◆ TEXTO DE ORIGEM:
“Não estamos negociando só a quantidade de gases de efeito estufa que vai para atmosfera. São todos os efeitos ou não efeitos que podem ter na vida das pessoas”. A fala de Giulia Machado, graduanda do curso de Saúde Pública na Faculdade de Saúde Pública da USP, ilustra a pouca presença de discussões voltadas à saúde nas Conferências do Clima, as COPs.

A COP 29 aconteceu no Azerbaijão, um país economicamente dependente de combustíveis fósseis (Reprodução/Associação Engajamundo)
Ativista da organização Engajamundo, a estudante, que faz Iniciação Científica no Departamento de Saúde Ambiental sobre poluição do ar, esteve em Baku, no Azerbaijão, durante a realização da Conferência das Nações Unidas sobre as Mudanças Climáticas de 2024 (COP 29), em novembro, e sentiu a falta de debates ligados à saúde. Para ela, muitas outras pautas também deveriam ser centrais. “Tudo está relacionado e eu acho que as questões ambientais passam por tudo, incluindo a vida das pessoas”, diz.
Um sintoma dessa escassez de assuntos impactados pela crise climática como a saúde, é que apenas na COP-28, realizada em Dubai, em 2023, foram incluídas, explicitamente, mesas temáticas com interfaces com o ambiente. Na ocasião, saúde, energia e agricultura foram destaque nos dias temáticos voltados para cada tópico.
Para Paulo Artaxo, professor do Instituto de Física da USP e referência em pesquisas sobre mudanças climáticas, o tema da saúde de fato é novo nas COPs. “Porém, há uma tendência global de integrar a agenda do clima com a perda de biodiversidade e saúde humana e ecossistêmica”, diz.

◆ O QUE FAZER: No texto sobre a saúde nas Conferências do Clima, em que cidade e em que ano foi realizada a COP 28? As entradas abaixo vêm de outra fonte.

◆ DADOS FORNECIDOS:
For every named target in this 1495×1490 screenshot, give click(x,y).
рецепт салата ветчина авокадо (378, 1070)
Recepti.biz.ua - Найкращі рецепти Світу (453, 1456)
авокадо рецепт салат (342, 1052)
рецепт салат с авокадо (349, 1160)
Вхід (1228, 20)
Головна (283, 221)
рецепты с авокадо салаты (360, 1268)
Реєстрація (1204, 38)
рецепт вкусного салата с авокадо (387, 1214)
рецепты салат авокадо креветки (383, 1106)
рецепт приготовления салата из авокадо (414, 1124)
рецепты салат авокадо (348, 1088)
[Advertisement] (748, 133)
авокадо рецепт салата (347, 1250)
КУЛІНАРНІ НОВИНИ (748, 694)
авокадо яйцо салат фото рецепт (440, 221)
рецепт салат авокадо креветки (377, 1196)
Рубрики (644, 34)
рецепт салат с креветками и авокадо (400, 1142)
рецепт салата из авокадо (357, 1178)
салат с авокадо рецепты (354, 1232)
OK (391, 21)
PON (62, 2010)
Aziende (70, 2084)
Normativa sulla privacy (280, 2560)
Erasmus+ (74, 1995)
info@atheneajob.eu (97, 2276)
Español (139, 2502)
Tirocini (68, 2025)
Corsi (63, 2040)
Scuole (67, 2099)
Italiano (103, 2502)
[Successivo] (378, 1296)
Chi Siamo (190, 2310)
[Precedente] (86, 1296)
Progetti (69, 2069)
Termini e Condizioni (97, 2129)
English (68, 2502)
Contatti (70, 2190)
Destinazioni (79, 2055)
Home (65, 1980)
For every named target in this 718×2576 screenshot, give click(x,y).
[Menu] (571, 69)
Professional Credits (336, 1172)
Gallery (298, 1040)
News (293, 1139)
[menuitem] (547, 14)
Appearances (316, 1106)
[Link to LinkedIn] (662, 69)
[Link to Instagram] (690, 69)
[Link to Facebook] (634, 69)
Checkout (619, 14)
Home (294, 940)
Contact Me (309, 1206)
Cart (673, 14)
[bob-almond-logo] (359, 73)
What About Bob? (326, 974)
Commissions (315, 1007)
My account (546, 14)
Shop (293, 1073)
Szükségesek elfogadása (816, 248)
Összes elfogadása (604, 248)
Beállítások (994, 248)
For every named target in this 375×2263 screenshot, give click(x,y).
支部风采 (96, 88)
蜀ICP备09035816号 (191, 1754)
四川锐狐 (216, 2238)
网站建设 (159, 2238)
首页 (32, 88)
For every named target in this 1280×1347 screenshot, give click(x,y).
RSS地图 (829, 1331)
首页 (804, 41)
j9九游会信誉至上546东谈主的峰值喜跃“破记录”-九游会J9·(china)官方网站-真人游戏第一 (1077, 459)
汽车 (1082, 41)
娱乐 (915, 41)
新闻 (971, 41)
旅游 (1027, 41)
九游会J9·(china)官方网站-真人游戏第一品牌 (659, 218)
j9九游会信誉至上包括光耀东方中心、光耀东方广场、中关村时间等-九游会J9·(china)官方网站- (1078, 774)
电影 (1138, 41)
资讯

◆ TAREFA PRONTA: Em Dubai, em 2023.